Machine Translation¶
Translate text between languages using MarianMT (fixed language pairs) or Flan-T5 (flexible, any-to-any).
Quick example¶
Full example¶
import io.github.inference4j.generation.GenerationResult;
import io.github.inference4j.nlp.MarianTranslator;
public class Translation {
public static void main(String[] args) {
try (var translator = MarianTranslator.builder()
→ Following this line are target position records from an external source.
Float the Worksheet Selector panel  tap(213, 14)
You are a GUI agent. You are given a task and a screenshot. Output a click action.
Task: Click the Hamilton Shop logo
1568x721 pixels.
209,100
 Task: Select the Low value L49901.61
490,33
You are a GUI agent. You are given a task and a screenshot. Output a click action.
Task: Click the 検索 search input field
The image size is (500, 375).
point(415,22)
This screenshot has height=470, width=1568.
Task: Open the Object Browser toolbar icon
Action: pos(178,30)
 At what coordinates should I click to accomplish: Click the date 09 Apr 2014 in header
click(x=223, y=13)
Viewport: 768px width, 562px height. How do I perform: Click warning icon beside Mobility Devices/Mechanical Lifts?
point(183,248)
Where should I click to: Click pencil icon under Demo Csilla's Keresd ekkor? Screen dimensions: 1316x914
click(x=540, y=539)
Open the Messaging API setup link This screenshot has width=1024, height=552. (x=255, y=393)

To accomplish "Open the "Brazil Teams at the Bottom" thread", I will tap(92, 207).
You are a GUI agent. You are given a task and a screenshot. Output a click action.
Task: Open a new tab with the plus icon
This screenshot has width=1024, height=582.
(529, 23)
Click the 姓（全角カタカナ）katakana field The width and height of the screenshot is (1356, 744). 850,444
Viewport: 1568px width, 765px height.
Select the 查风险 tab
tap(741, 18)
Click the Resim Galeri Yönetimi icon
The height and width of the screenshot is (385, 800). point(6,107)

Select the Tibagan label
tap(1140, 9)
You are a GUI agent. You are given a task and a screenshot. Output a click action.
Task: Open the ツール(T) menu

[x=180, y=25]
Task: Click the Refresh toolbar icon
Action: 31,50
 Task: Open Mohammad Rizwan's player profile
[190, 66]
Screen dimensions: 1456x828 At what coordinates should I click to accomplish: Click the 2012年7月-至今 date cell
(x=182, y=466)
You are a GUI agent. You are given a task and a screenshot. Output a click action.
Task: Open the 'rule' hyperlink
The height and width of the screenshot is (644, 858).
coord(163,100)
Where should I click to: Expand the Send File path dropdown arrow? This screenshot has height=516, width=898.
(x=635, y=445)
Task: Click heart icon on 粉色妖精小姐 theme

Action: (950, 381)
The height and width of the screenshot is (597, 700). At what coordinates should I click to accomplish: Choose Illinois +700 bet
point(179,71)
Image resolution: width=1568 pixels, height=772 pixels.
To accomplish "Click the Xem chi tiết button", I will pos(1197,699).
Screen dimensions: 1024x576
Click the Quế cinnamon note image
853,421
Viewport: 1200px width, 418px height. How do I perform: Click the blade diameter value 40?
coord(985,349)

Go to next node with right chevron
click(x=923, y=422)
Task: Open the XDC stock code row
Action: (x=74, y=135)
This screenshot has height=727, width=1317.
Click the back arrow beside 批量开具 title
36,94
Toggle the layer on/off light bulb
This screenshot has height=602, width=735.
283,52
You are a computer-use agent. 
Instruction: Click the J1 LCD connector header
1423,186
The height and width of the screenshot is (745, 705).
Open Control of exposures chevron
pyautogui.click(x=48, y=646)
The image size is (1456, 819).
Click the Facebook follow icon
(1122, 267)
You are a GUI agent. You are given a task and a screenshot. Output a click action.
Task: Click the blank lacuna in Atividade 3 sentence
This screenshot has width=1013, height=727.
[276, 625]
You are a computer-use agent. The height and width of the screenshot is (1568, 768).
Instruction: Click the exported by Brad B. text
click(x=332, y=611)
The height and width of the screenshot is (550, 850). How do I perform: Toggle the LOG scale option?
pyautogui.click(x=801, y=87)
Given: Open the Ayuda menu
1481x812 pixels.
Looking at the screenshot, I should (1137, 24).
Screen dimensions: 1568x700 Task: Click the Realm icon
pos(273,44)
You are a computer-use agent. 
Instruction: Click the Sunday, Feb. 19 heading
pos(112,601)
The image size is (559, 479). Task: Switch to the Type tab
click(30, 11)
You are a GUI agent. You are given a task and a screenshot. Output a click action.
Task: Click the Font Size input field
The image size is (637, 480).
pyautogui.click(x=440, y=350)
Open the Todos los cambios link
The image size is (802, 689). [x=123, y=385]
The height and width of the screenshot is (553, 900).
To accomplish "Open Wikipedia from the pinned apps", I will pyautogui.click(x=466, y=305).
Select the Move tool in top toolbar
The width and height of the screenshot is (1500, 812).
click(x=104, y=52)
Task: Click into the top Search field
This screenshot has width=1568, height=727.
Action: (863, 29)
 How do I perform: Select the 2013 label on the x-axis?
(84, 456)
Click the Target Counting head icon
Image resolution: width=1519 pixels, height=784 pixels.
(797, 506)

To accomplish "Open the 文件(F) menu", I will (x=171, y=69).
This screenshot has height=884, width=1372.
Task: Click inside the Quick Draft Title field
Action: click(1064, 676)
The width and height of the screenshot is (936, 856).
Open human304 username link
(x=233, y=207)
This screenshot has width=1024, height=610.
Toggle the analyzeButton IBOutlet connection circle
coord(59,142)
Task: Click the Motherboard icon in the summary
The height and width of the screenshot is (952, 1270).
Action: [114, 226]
.modelId("inference4j/opus-mt-en-de")
.maxNewTokens(200)
.build()) {
GenerationResult result = translator.translate(
"Machine learning is transforming how we build software.",
token -> System.out.print(token));
System.out.println();
System.out.printf("%d tokens in %,d ms%n",
result.generatedTokens(), result.duration().toMillis());
}
}
}
Flexible translation with Flan-T5¶
FlanT5TextGenerator implements the Translator interface and can translate between any pair of languages using a single model:
import io.github.inference4j.nlp.FlanT5TextGenerator;
import io.github.inference4j.nlp.Language;
try (var translator = FlanT5TextGenerator.flanT5Base()
.maxNewTokens(200)
.build()) {
// English to French
String french = translator.translate("Hello, how are you?",
Language.EN, Language.FR);
// English to German
String german = translator.translate("Hello, how are you?",
Language.EN, Language.DE);
// French to Spanish
String spanish = translator.translate("Bonjour, comment allez-vous?",
Language.FR, Language.ES);
}
Supported languages¶
The Language enum provides constants for the most widely spoken languages. More languages will be added in future releases.
| Constant | Language |
|---|---|
EN |
English |
FR |
French |
DE |
German |
ES |
Spanish |
PT |
Portuguese |
PT_BR |
Brazilian Portuguese |
IT |
Italian |
NL |
Dutch |
CA |
Catalan |
SV |
Swedish |
DA |
Danish |
NO |
Norwegian |
FI |
Finnish |
PL |
Polish |
CS |
Czech |
HR |
Croatian |
RO |
Romanian |
RU |
Russian |
UK |
Ukrainian |
TR |
Turkish |
JA |
Japanese |
KO |
Korean |
AR |
Arabic |
ZH_CN |
Chinese Simplified |
ZH_TW |
Chinese Traditional |
HI |
Hindi |
Each constant provides displayName() (e.g., "Brazilian Portuguese") and isoCode() (e.g., "pt-br").
Builder options¶
| Method | Type | Default | Description |
|---|---|---|---|
.modelId(String) |
String |
— (required for MarianMT) | HuggingFace model ID (e.g., inference4j/opus-mt-en-fr) |
.modelSource(ModelSource) |
ModelSource |
HuggingFaceModelSource |
Model resolution strategy |
.sessionOptions(SessionConfigurer) |
SessionConfigurer |
default | ONNX Runtime session config |
.tokenizerProvider(TokenizerProvider) |
TokenizerProvider |
SentencePieceBpeTokenizer |
Tokenizer construction strategy |
.maxNewTokens(int) |
int |
256 |
Maximum tokens to generate |
.temperature(float) |
float |
0.0 |
Sampling temperature |
.topK(int) |
int |
0 (disabled) |
Top-K sampling |
.topP(float) |
float |
0.0 (disabled) |
Nucleus sampling |
.eosTokenId(int) |
int |
Auto-detected | End-of-sequence token ID |
.addedToken(String) |
String |
— | Register a special token for atomic encoding |
Result type¶
GenerationResult is a record with:
| Field | Type | Description |
|---|---|---|
text() |
String |
The translated text |
promptTokens() |
int |
Number of tokens in the input |
generatedTokens() |
int |
Number of tokens generated |
duration() |
Duration |
Wall-clock generation time |
The convenience method translate(text) returns the translation as a plain String.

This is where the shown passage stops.